Look at the data below and print exactly the lines from its first line through the line with "Task: Expand the 'to me' recipient details"; the pictures stay out of the copy.
### PROVIDED MATERIAL
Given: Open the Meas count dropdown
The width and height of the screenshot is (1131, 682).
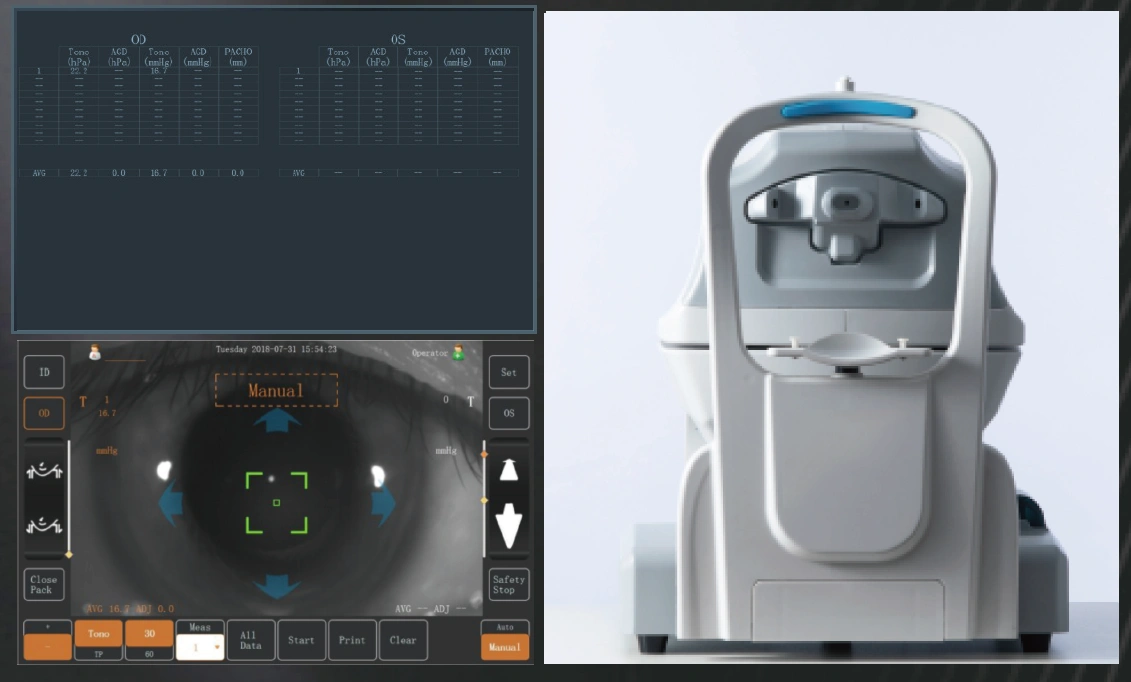Looking at the screenshot, I should (x=217, y=647).
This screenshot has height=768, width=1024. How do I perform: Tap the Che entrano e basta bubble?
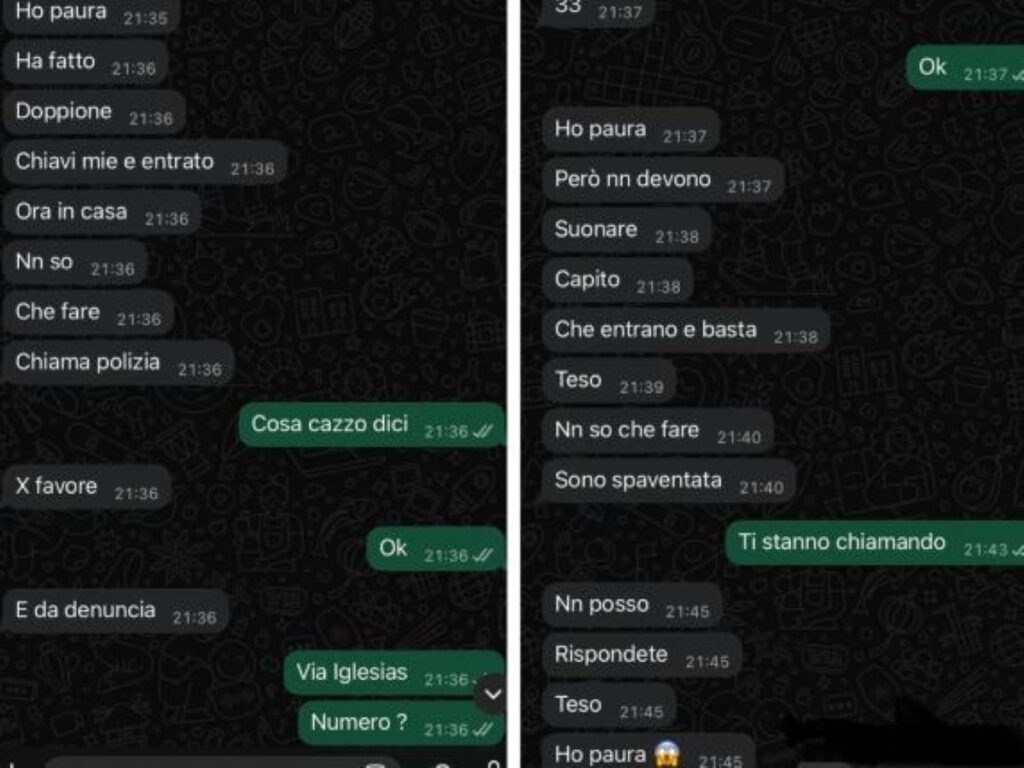pyautogui.click(x=686, y=330)
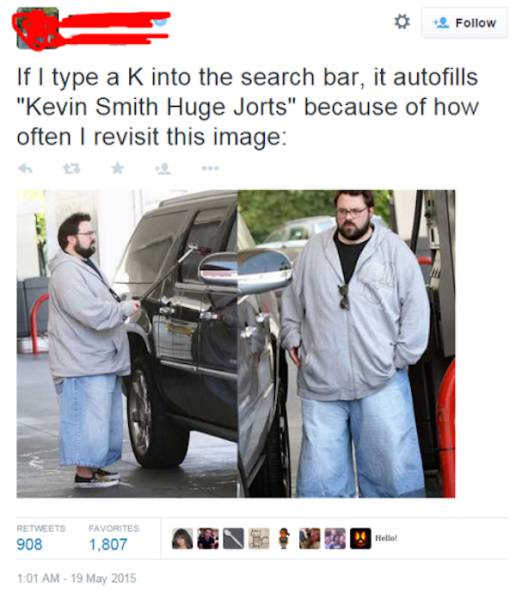Open the gray spoon avatar
The width and height of the screenshot is (516, 600).
(233, 538)
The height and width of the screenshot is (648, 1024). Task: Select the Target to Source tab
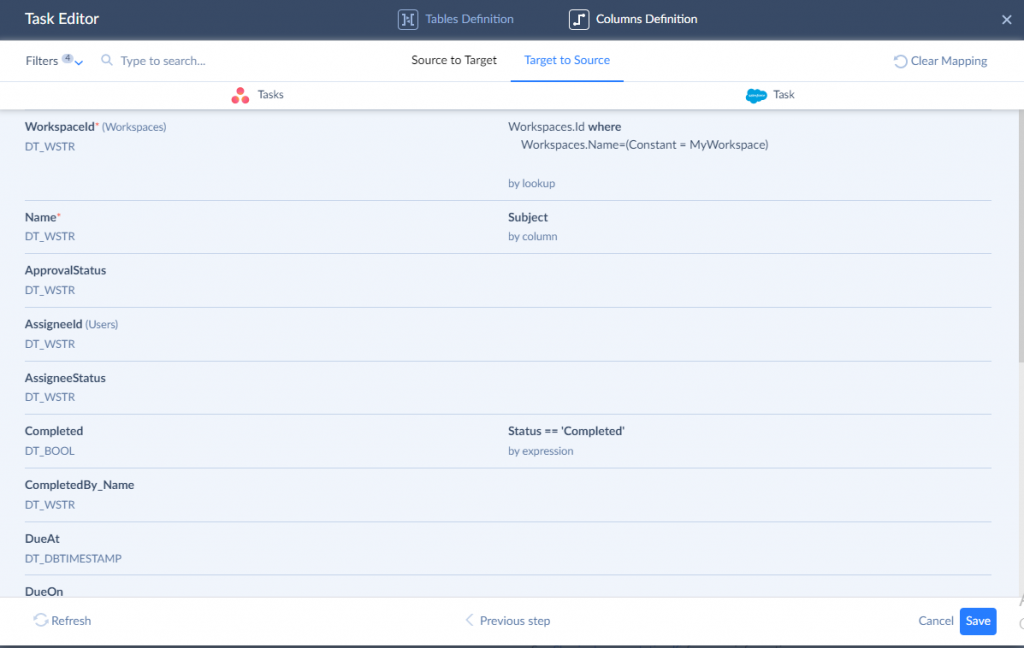567,60
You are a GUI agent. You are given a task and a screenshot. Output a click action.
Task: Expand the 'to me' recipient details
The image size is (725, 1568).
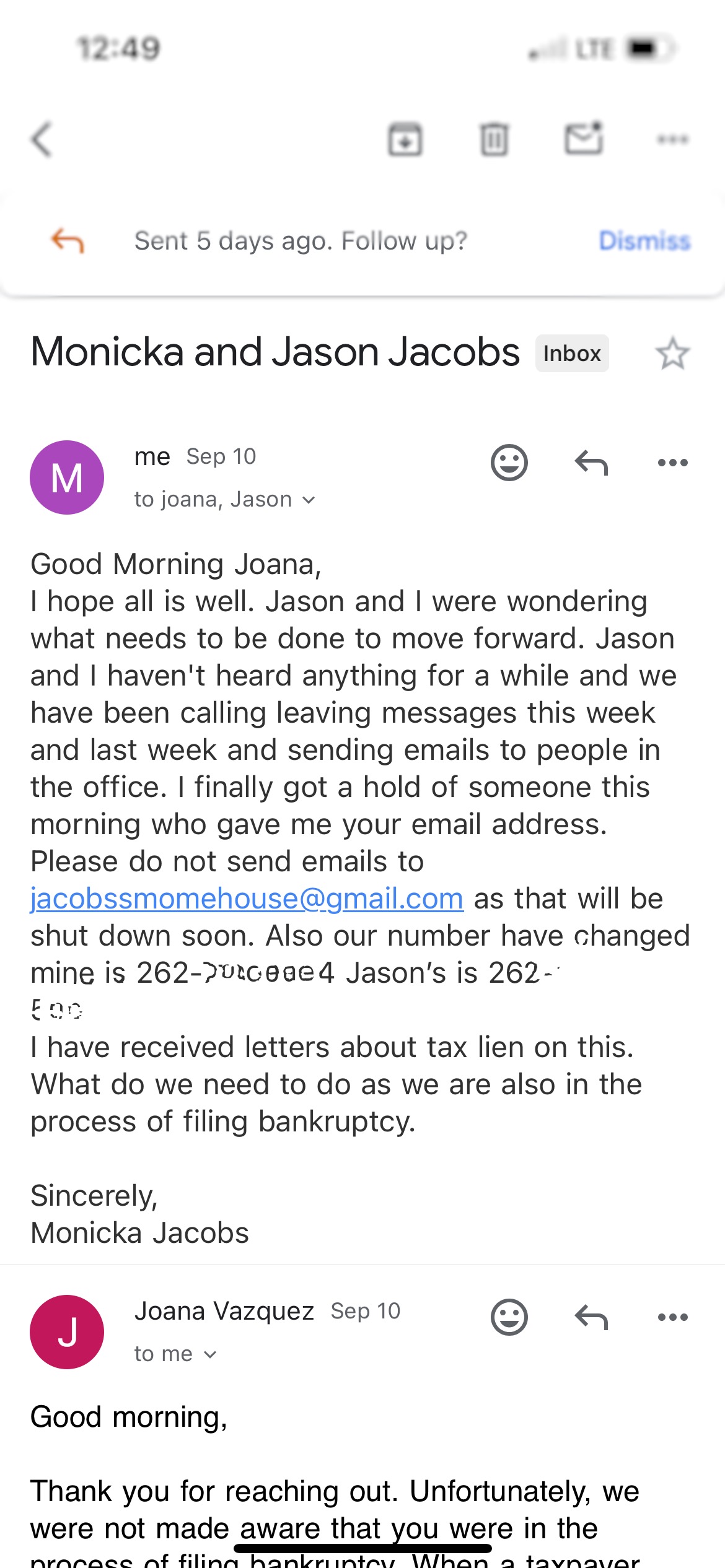tap(175, 1354)
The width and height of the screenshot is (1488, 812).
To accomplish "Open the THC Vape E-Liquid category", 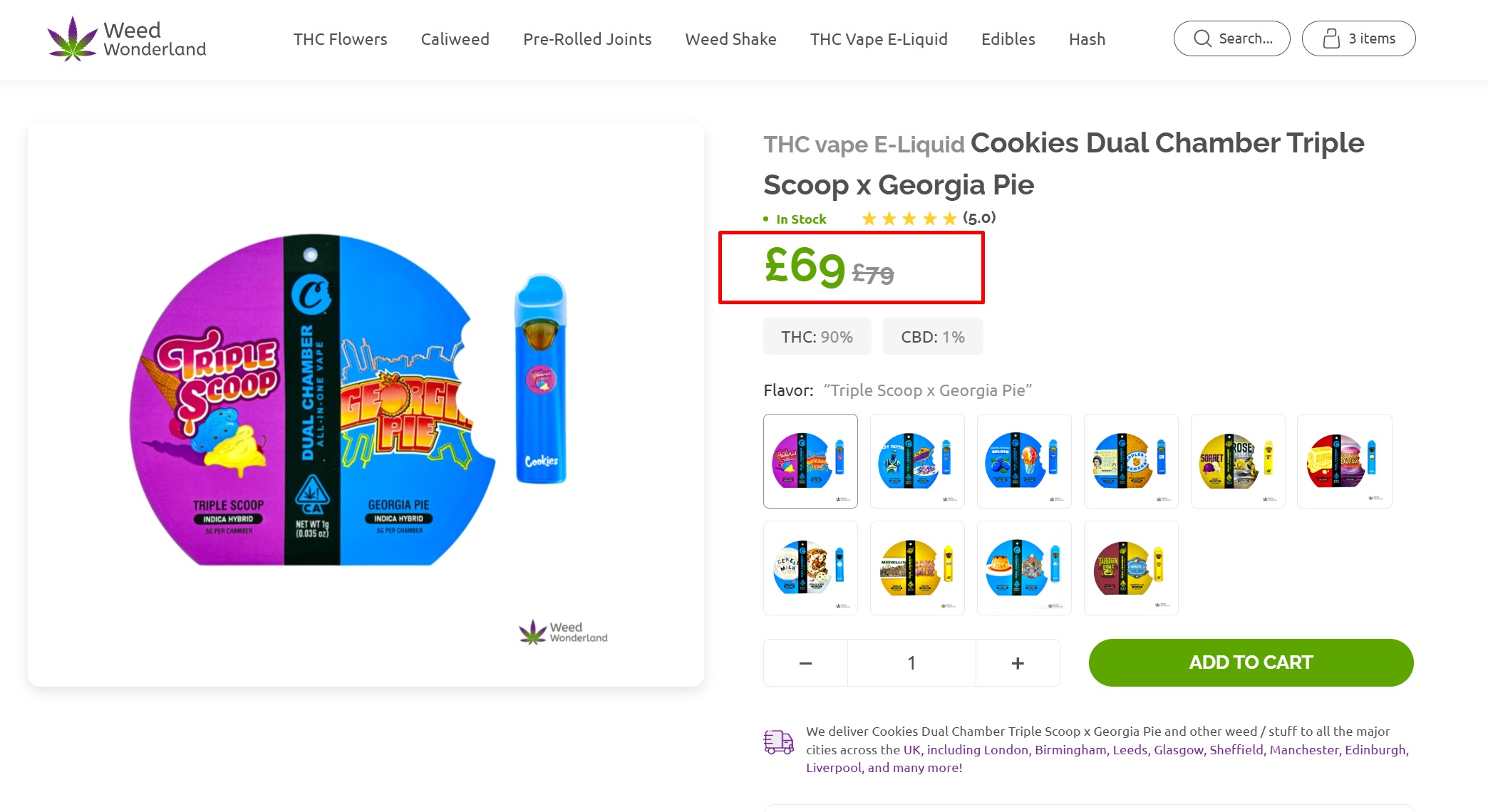I will pos(879,39).
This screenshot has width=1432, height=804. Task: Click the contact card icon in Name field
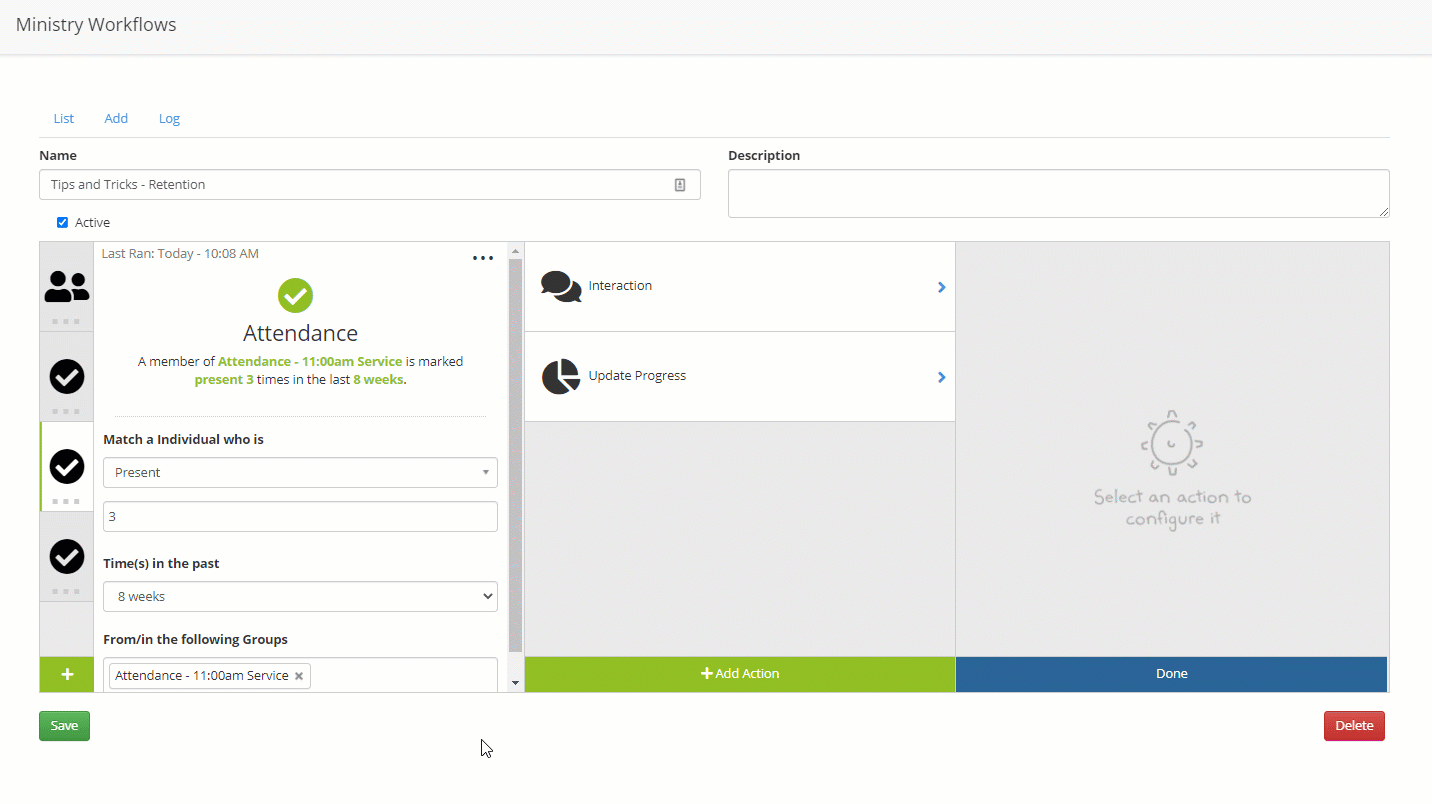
######
- _ANSWER FOR THE TASK_
Given: Open the Meas count dropdown
The width and height of the screenshot is (1131, 682).
Looking at the screenshot, I should (x=217, y=647).
This screenshot has height=768, width=1024. How do I perform: Tap the Che entrano e basta bubble?
pyautogui.click(x=686, y=330)
Open the gray spoon avatar
The width and height of the screenshot is (516, 600).
(233, 538)
The height and width of the screenshot is (648, 1024). Task: Select the Target to Source tab
567,60
You are a GUI agent. You are given a task and a screenshot. Output a click action.
Task: Expand the 'to me' recipient details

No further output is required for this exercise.